* Written problem: Render the rows below as a numbered list, from the row containing "HOST A STUDENT (323, 1151)" through the last row, inclusive, and omit any blank lines.

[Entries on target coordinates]
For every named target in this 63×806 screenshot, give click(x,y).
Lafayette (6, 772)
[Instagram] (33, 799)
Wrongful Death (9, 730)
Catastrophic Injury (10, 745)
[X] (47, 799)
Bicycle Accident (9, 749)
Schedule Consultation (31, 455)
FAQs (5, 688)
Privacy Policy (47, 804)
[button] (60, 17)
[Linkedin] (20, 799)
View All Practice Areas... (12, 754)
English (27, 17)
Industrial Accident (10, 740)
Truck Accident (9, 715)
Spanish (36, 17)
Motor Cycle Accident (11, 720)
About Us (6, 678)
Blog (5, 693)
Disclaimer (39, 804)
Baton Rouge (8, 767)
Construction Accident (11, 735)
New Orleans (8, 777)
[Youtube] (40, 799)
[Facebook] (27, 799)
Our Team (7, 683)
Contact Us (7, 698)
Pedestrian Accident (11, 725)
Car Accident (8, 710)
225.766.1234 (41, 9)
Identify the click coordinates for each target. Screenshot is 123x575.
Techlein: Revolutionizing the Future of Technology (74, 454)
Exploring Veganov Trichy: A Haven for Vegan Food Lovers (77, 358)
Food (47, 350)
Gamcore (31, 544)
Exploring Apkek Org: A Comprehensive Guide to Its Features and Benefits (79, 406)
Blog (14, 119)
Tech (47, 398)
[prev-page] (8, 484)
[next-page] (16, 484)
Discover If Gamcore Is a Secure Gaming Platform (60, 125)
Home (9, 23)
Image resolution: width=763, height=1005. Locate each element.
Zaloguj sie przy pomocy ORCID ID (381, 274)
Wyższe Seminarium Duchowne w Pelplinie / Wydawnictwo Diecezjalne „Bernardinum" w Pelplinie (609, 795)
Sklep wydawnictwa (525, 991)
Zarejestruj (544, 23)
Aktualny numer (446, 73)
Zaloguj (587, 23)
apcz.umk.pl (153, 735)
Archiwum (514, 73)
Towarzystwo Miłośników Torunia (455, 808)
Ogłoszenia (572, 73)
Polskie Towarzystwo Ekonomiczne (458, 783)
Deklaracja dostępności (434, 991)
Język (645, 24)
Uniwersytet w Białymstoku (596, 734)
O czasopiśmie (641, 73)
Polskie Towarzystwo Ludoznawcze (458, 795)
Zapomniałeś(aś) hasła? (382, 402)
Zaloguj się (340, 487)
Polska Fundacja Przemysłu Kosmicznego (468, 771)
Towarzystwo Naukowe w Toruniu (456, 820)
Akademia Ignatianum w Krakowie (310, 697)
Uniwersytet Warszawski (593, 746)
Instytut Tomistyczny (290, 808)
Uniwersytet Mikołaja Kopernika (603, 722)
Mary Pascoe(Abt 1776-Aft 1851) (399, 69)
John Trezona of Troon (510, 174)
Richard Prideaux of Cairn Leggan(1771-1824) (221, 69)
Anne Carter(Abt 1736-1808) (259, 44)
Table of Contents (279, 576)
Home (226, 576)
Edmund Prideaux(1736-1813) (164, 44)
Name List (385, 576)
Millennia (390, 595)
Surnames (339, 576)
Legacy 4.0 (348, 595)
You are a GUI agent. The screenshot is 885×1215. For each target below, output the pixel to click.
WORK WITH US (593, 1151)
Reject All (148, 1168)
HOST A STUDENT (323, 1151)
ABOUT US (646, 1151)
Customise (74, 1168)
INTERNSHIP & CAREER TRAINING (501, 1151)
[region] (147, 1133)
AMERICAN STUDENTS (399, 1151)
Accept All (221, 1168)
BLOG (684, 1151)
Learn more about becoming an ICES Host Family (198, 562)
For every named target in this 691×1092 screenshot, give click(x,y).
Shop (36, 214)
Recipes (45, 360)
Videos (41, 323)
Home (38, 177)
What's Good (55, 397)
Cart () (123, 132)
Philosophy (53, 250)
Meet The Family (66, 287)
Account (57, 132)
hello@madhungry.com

* Output of the task:
1. HOST A STUDENT (323, 1151)
2. ABOUT US (646, 1151)
3. Customise (74, 1168)
4. INTERNSHIP & CAREER TRAINING (501, 1151)
5. [region] (147, 1133)
6. AMERICAN STUDENTS (399, 1151)
7. Accept All (221, 1168)
8. BLOG (684, 1151)
9. Learn more about becoming an ICES Host Family (198, 562)
10. For every named target in this 691×1092 screenshot, give click(x,y).
11. Shop (36, 214)
12. Recipes (45, 360)
13. Videos (41, 323)
14. Home (38, 177)
15. What's Good (55, 397)
16. Cart () (123, 132)
17. Philosophy (53, 250)
18. Meet The Family (66, 287)
19. Account (57, 132)
20. hello@madhungry.com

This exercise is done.